**Records for processing**
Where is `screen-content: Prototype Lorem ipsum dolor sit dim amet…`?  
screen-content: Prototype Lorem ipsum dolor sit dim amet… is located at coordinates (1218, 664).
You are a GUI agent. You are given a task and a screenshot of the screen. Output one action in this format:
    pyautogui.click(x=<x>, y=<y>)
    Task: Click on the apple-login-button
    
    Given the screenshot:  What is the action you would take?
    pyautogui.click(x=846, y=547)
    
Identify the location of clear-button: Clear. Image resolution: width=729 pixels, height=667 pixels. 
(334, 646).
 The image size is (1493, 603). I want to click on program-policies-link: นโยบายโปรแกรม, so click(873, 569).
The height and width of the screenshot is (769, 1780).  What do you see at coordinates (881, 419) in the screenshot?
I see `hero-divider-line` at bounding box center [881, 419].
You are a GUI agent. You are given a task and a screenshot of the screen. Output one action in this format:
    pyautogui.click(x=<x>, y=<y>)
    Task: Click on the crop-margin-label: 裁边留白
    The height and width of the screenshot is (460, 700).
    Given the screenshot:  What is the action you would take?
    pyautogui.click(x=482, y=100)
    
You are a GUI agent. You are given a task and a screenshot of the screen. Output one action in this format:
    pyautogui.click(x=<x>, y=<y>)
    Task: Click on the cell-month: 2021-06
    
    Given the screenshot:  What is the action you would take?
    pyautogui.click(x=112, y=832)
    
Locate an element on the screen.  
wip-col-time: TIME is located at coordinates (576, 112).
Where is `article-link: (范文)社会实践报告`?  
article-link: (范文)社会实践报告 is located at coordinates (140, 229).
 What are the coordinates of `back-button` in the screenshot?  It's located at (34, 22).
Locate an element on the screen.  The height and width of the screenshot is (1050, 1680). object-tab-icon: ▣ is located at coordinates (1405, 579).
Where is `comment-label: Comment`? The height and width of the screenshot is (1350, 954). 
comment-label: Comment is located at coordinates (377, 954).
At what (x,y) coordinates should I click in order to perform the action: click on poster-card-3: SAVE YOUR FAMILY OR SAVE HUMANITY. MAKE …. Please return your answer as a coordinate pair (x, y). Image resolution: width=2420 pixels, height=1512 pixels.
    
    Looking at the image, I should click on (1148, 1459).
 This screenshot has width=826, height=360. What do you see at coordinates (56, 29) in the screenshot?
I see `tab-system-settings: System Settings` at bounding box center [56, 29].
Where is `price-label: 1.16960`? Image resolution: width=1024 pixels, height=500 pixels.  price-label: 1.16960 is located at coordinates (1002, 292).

**Problem description**
Reproduce every one of the lines above verbatim, with no changes of any kind.

**Result for this exercise**
Where is `screen-content: Prototype Lorem ipsum dolor sit dim amet…`?  
screen-content: Prototype Lorem ipsum dolor sit dim amet… is located at coordinates (1218, 664).
You are a GUI agent. You are given a task and a screenshot of the screen. Output one action in this format:
    pyautogui.click(x=<x>, y=<y>)
    Task: Click on the apple-login-button
    
    Given the screenshot:  What is the action you would take?
    pyautogui.click(x=846, y=547)
    
Identify the location of clear-button: Clear. Image resolution: width=729 pixels, height=667 pixels. 
(334, 646).
 The image size is (1493, 603). I want to click on program-policies-link: นโยบายโปรแกรม, so click(873, 569).
The height and width of the screenshot is (769, 1780).  What do you see at coordinates (881, 419) in the screenshot?
I see `hero-divider-line` at bounding box center [881, 419].
You are a GUI agent. You are given a task and a screenshot of the screen. Output one action in this format:
    pyautogui.click(x=<x>, y=<y>)
    Task: Click on the crop-margin-label: 裁边留白
    The height and width of the screenshot is (460, 700).
    Given the screenshot:  What is the action you would take?
    pyautogui.click(x=482, y=100)
    
You are a GUI agent. You are given a task and a screenshot of the screen. Output one action in this format:
    pyautogui.click(x=<x>, y=<y>)
    Task: Click on the cell-month: 2021-06
    
    Given the screenshot:  What is the action you would take?
    pyautogui.click(x=112, y=832)
    
Locate an element on the screen.  
wip-col-time: TIME is located at coordinates (576, 112).
Where is `article-link: (范文)社会实践报告`?  
article-link: (范文)社会实践报告 is located at coordinates (140, 229).
 What are the coordinates of `back-button` in the screenshot?  It's located at (34, 22).
Locate an element on the screen.  The height and width of the screenshot is (1050, 1680). object-tab-icon: ▣ is located at coordinates (1405, 579).
Where is `comment-label: Comment`? The height and width of the screenshot is (1350, 954). 
comment-label: Comment is located at coordinates (377, 954).
At what (x,y) coordinates should I click in order to perform the action: click on poster-card-3: SAVE YOUR FAMILY OR SAVE HUMANITY. MAKE …. Please return your answer as a coordinate pair (x, y). Image resolution: width=2420 pixels, height=1512 pixels.
    
    Looking at the image, I should click on (1148, 1459).
 This screenshot has width=826, height=360. What do you see at coordinates (56, 29) in the screenshot?
I see `tab-system-settings: System Settings` at bounding box center [56, 29].
Where is `price-label: 1.16960`? Image resolution: width=1024 pixels, height=500 pixels.  price-label: 1.16960 is located at coordinates (1002, 292).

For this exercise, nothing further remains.